[Action item]
The entries below must be reproduced exactly; their pictures are not part of the copy.

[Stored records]
|---|

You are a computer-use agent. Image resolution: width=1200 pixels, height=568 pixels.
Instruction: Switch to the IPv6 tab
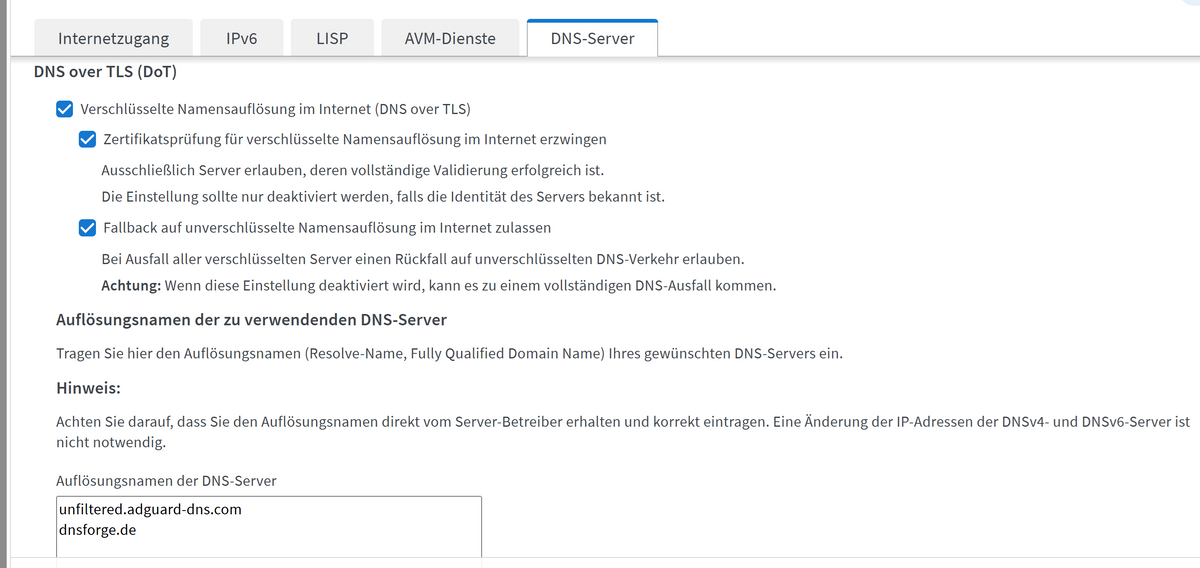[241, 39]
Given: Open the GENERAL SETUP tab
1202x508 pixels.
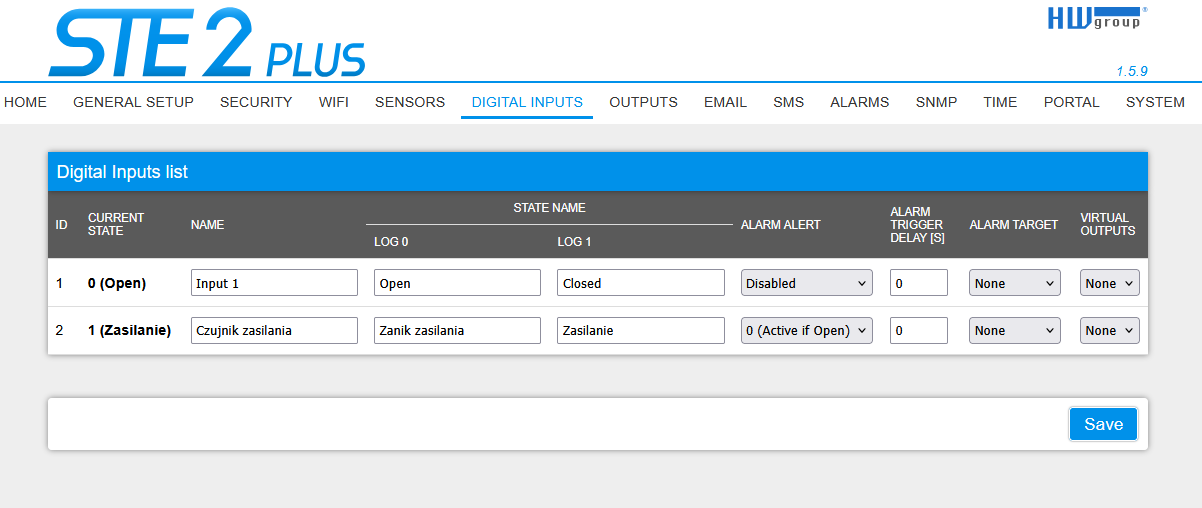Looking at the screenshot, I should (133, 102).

|---|

[Response]
You are a computer-use agent. Image resolution: width=1200 pixels, height=568 pixels.
Instruction: Switch to the IPv6 tab
[241, 39]
Given: Open the GENERAL SETUP tab
1202x508 pixels.
Looking at the screenshot, I should (133, 102).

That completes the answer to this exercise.